Taiwan will not regulate against initial coin offerings (ICOs) and cryptocurrencies like bitcoin, as opposed to the stance taken by the likes of China and South Korea.
Taiwan’s Financial Supervisory Commission chairman Wellington Koo has told a joint session of the parliament and the cabinet today that Taiwan will not follow the paths of China and South Korea in an outright ban on cryptocurrency. Instead, the head of Taiwan’s financial regulator pledged to keep an open space for development and adoption of both cryptocurrencies and blockchain technology in the country.
As reported by The News Lens, Koo expressed the official stance on October 6 following a request by legislator Jason Hsu, a congressman from Taiwan’s Nationalist party which has long adopted a deregulatory stance.
Hsu stated that Taiwan shouldn’t blindly follow China and South Korea examples, as there was a huge opportunity for growth in the future. “We should emulate Japan, where they treat cryptocurrency as a highly regulated, highly monitored industry like securities,” he said.
Koo’s statements are to be followed by a successful passing of the “Financial Technology Innovation Experimentation Act’, in the same parliamentary session. If the bill passes, the legislation will effectively establish a deregulated space for cryptocurrency and blockchain startups.
A month ago, China’s central bank announced a blanket ban on all ICOs, deeming them to be an illegal method of fundraising. This is leading to bitcoin exchanges shutting down en masse in mainland China. A week ago, South Korea followed in China’s footsteps and banned ICOs regionally. Japan, on the other hand, moved to follow legislation that acknowledged bitcoin as a legal method of payment from April this year. Japan’s major players in the financial industry are eyeing bitcoin mining with a goal of generating new revenue. They also hope to help set the ground rules for using bitcoin, according to Nikkei. In early September Japan’s GMO and DMM.com said they were moving into the mining space. Both companies have started crypto and bitcoin exchanges.
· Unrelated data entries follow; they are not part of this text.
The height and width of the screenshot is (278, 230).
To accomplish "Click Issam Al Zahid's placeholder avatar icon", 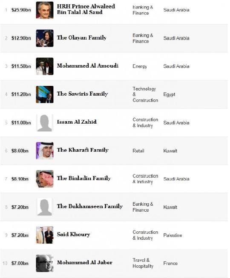I will pyautogui.click(x=45, y=123).
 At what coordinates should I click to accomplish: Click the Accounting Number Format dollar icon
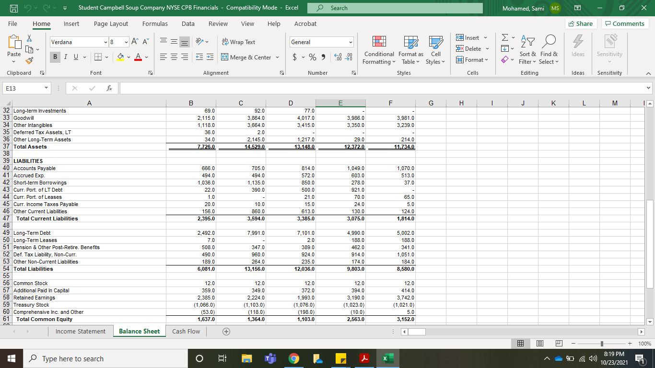tap(293, 57)
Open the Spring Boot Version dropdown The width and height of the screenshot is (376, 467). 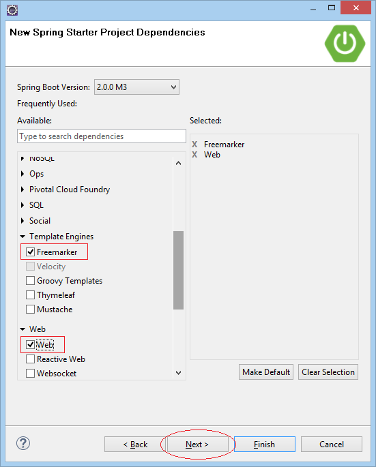136,87
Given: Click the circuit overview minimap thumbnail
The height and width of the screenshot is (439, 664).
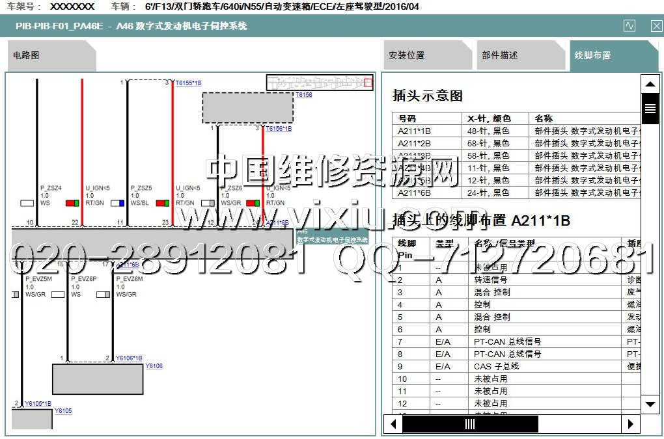Looking at the screenshot, I should [x=320, y=83].
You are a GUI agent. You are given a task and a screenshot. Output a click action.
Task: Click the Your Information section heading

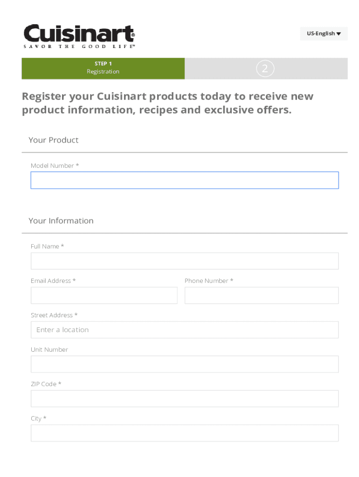[61, 221]
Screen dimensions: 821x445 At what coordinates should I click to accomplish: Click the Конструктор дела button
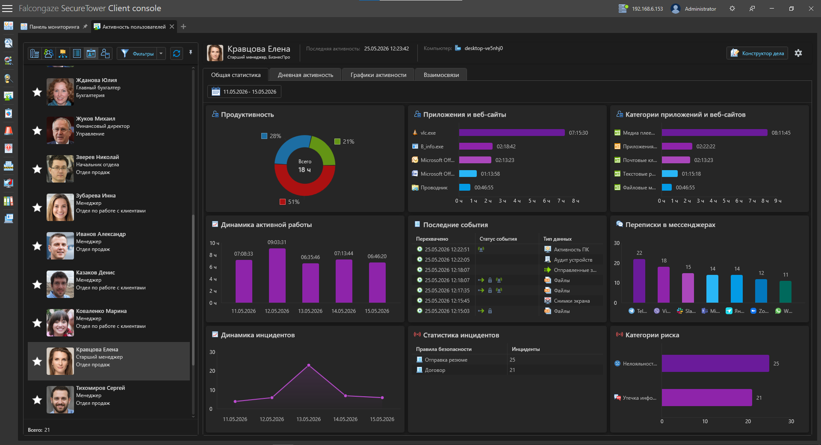point(757,53)
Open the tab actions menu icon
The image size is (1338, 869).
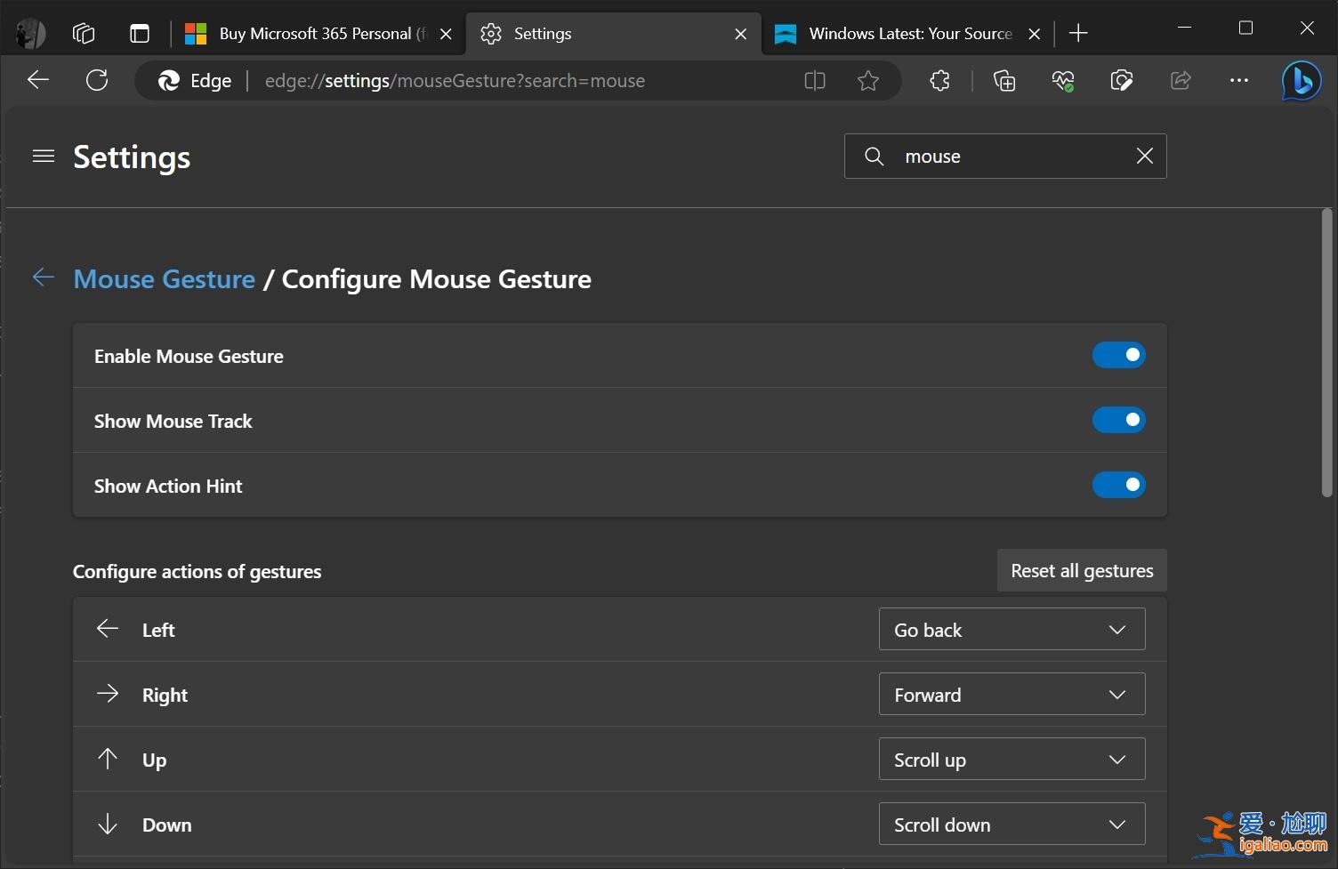coord(140,34)
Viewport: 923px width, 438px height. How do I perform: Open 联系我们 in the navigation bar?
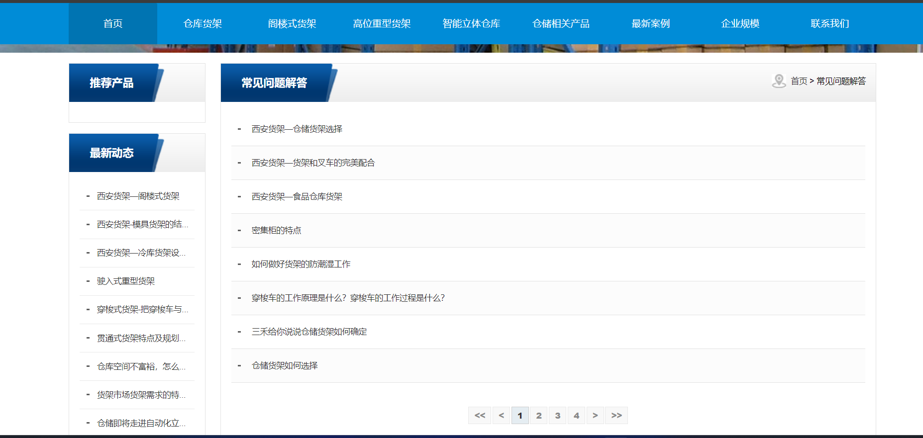[x=829, y=23]
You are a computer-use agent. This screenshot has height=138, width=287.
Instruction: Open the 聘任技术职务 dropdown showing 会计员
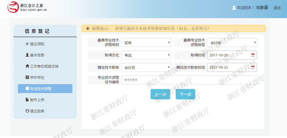point(146,67)
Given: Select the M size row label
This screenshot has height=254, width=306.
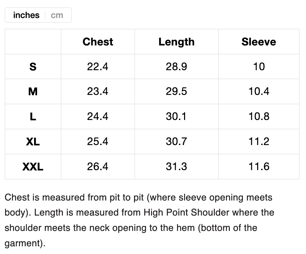Looking at the screenshot, I should (33, 92).
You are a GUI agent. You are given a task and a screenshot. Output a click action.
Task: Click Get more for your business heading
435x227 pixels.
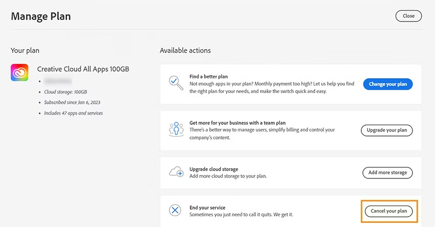tap(237, 123)
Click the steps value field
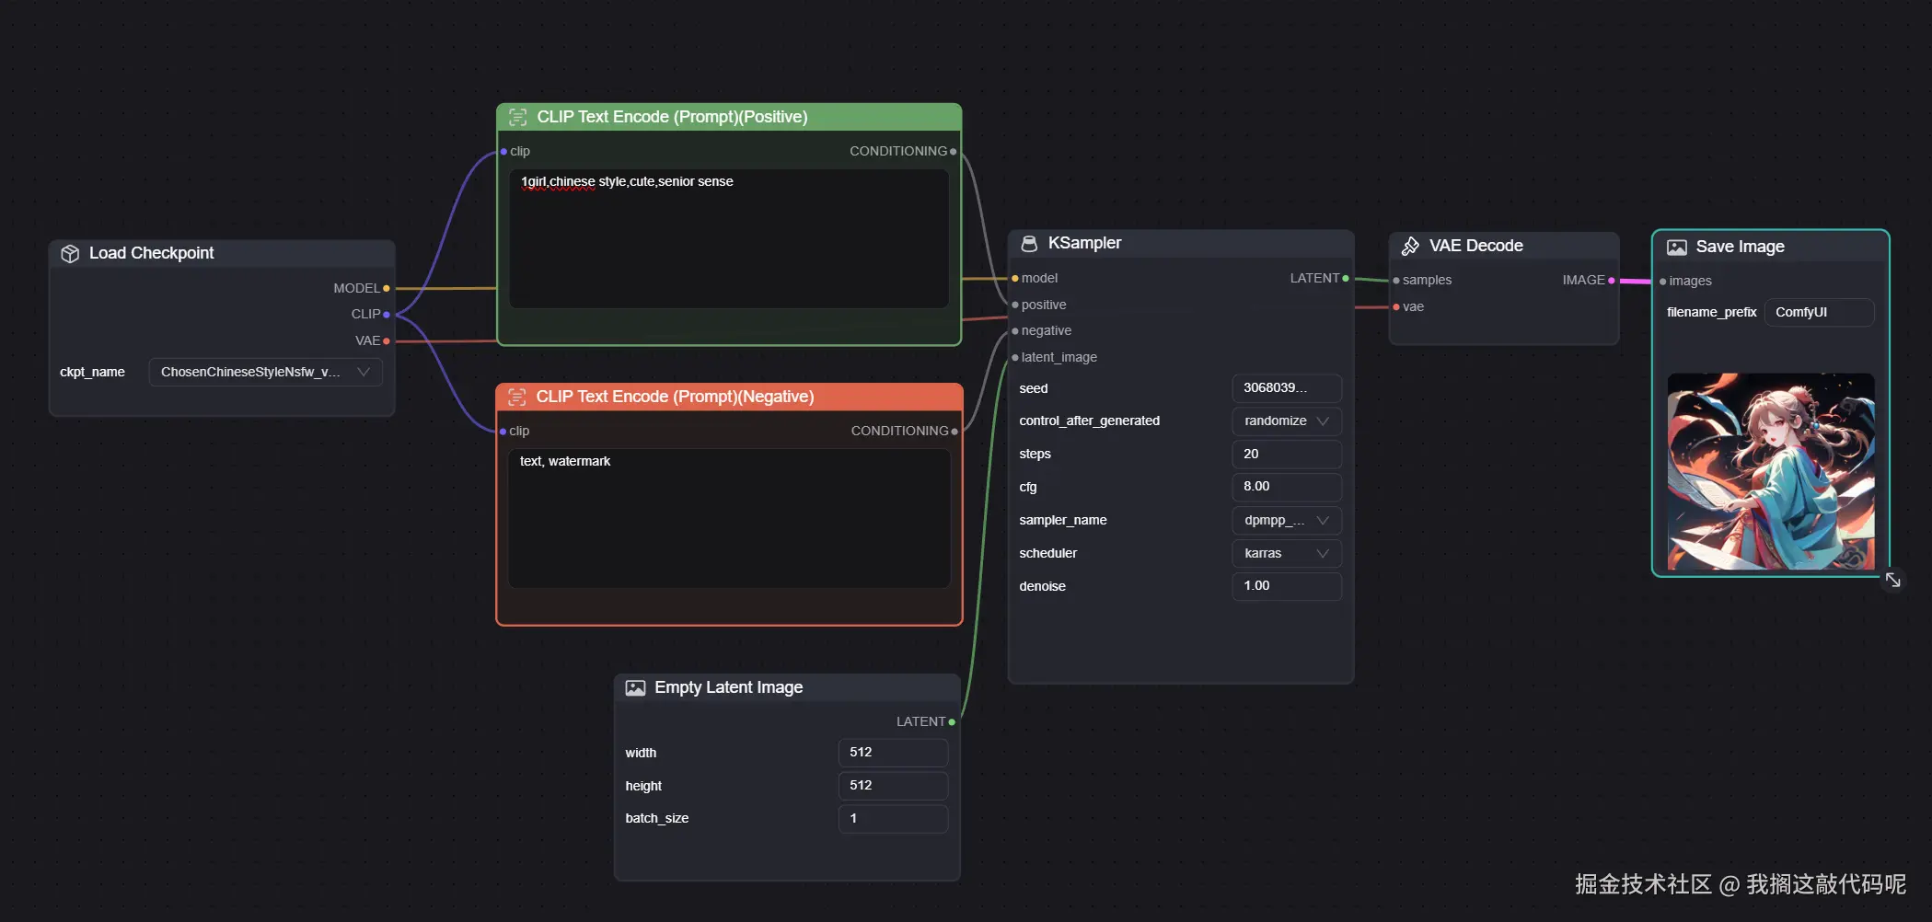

In the West, Goldman Sachs Group Inc. Chief Executive Officer Lloyd Blankfein tweeted on October 3 that his firm is examining the possibility of establishing a cryptocurrency exchange. Other global investment banks are looking into facilitating trades of bitcoin and other cryptocurrencies, according to industry consultants. Bitcoin has surged more than 300 percent this year, drawing the attention of hedge funds and wealthy individuals, with banks weighing in and trying to get their foot in the door.